Ecole Theoretical Model

The Ecole API directly relates to the different components of an episodic partially-observable Markov decision process (PO-MDP).

Markov decision process

Consider a regular Markov decision process \((\mathcal{S}, \mathcal{A}, p_\textit{init}, p_\textit{trans}, R)\), whose components are

  • a state space \(\mathcal{S}\)

  • an action space \(\mathcal{A}\)

  • an initial state distribution \(p_\textit{init}: \mathcal{S} \to \mathbb{R}_{\geq 0}\)

  • a state transition distribution \(p_\textit{trans}: \mathcal{S} \times \mathcal{A} \times \mathcal{S} \to \mathbb{R}_{\geq 0}\)

  • a reward function \(R: \mathcal{S} \to \mathbb{R}\).

Note

Having deterministic rewards \(r_t = R(s_t)\) is an arbitrary choice here, in order to best fit the Ecole API. It is not restrictive though, as any MDP with stochastic rewards \(r_t \sim p_\textit{reward}(r_t|s_{t-1},a_{t-1},s_{t})\) can be converted into an equivalent MDP with deterministic ones, by considering the reward as part of the state.

Together with an action policy

\[\pi: \mathcal{A} \times \mathcal{S} \to \mathbb{R}_{\geq 0}\]

such that \(a_t \sim \pi(a_t|s_t)\), an MDP can be unrolled to produce state-action trajectories

\[\tau=(s_0,a_0,s_1,\dots)\]

that obey the following joint distribution

\[\tau \sim \underbrace{p_\textit{init}(s_0)}_{\text{initial state}} \prod_{t=0}^\infty \underbrace{\pi(a_t | s_t)}_{\text{next action}} \underbrace{p_\textit{trans}(s_{t+1} | a_t, s_t)}_{\text{next state}} \text{.}\]

MDP control problem

We define the MDP control problem as that of finding a policy \(\pi^\star\) which is optimal with respect to the expected total reward,

(1)\[\pi^\star = \underset{\pi}{\operatorname{arg\,max}} \lim_{T \to \infty} \mathbb{E}_\tau\left[\sum_{t=0}^{T} r_t\right] \text{,}\]

where \(r_t := R(s_t)\).

Note

In the general case this quantity may not be bounded, for example for MDPs corresponding to continuing tasks where episode length may be infinite. In Ecole, we guarantee that all environments correspond to episodic tasks, that is, each episode is guaranteed to end in a terminal state. This can be modeled by introducing a null state \(s_\textit{null}\), such that

  • \(s_\textit{null}\) is absorbing, i.e., \(p_\textit{trans}(s_{t+1}|a_t,s_t=s_\textit{null}) := \delta_{s_\textit{null}}(s_{t+1})\)

  • \(s_\textit{null}\) yields no reward, i.e., \(R(s_\textit{null}) := 0\)

  • a state \(s\) is terminal \(\iff\) it transitions into the null state with probability one, i.e., \(p_\textit{trans}(s_{t+1}|a_t,s_t=s) := \delta_{s_\textit{null}}(s_{t+1})\)

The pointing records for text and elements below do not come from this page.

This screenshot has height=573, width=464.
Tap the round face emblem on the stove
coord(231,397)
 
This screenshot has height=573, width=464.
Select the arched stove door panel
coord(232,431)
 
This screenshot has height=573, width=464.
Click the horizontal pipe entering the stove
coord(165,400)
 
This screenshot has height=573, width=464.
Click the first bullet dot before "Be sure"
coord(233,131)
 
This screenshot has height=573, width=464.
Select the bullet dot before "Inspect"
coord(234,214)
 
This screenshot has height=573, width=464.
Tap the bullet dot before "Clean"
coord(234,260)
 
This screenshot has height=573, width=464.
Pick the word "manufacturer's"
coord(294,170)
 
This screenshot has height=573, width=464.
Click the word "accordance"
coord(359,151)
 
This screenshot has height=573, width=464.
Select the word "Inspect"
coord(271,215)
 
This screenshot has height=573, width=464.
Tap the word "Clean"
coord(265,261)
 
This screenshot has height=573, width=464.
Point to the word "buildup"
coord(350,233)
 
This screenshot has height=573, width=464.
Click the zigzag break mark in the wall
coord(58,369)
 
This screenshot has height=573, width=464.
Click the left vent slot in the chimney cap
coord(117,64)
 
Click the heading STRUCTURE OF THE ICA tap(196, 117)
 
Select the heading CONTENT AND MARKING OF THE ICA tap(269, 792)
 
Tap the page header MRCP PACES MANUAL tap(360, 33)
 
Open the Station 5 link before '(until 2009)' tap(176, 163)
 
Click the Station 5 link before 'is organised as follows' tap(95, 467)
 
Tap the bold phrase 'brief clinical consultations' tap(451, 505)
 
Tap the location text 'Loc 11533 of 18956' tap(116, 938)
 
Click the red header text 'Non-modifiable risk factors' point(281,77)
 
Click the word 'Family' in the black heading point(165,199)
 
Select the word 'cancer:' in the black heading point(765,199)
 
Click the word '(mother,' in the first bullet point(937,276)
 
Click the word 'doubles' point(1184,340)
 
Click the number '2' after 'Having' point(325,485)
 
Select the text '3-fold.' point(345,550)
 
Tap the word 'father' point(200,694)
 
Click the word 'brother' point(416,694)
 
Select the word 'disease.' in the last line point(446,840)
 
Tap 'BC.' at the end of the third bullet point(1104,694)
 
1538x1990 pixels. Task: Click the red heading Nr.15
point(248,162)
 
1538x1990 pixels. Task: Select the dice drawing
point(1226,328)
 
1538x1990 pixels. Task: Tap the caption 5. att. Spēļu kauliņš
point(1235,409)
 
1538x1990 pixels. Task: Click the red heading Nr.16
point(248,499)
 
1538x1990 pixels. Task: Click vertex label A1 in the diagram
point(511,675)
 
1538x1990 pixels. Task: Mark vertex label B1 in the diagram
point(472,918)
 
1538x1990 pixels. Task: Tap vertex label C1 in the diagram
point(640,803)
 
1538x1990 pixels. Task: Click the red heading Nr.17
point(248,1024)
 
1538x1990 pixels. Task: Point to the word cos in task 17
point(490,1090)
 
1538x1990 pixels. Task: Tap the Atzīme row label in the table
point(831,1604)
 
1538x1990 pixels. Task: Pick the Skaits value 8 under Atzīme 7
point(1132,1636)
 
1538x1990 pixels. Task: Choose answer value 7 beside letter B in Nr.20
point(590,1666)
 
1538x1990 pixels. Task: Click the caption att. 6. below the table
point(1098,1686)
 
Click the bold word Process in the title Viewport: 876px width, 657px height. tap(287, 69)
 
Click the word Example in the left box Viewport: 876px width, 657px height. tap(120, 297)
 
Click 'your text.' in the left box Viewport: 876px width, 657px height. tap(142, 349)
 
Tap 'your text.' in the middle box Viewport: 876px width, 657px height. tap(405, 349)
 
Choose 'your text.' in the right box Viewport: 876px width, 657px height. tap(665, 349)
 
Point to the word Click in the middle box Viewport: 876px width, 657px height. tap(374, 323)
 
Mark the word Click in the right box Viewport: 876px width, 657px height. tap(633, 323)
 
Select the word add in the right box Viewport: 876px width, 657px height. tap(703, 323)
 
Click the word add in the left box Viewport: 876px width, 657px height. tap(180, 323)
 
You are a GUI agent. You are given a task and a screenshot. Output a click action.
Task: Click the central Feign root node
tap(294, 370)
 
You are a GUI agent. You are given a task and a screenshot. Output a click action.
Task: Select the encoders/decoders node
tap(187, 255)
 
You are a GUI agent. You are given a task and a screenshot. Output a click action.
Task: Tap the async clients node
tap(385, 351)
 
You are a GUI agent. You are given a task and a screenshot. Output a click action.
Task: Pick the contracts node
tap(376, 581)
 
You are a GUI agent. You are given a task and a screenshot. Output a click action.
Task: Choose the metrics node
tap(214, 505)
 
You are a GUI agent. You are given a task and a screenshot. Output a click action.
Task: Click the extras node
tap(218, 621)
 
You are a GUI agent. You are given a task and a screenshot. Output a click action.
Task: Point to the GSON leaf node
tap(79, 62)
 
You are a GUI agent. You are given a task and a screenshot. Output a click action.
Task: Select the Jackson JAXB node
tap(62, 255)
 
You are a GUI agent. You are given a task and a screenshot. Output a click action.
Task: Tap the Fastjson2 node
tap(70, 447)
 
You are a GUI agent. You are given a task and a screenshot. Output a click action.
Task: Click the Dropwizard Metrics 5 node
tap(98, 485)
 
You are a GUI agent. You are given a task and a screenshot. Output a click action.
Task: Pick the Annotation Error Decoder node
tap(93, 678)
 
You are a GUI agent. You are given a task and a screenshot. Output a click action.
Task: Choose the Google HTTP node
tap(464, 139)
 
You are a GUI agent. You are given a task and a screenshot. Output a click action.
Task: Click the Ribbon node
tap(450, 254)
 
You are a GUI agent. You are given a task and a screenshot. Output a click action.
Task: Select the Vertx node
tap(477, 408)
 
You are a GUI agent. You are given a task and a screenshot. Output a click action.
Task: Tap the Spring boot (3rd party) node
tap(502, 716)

As such, all actions and states encountered after a terminal state can be safely ignored in the MDP control problem.

Partially-observable Markov decision process

In the PO-MDP setting, complete information about the current MDP state is not necessarily available to the decision-maker. Instead, at each step only a partial observation \(o \in \Omega\) is made available, which can be seen as the result of applying an observation function \(O: \mathcal{S} \to \Omega\) to the current state. As such, a PO-MDP consists of a tuple \((\mathcal{S}, \mathcal{A}, p_\textit{init}, p_\textit{trans}, R, O)\).

Note

Similarly to having deterministic rewards, having deterministic observations is an arbitrary choice here, but is not restrictive.

As a result, PO-MDP trajectories take the form

\[\tau=(o_0,r_0,a_0,o_1\dots) \text{,}\]

where \(o_t:= O(s_t)\) and \(r_t:=R(s_t)\) are respectively the observation and the reward collected at time step \(t\).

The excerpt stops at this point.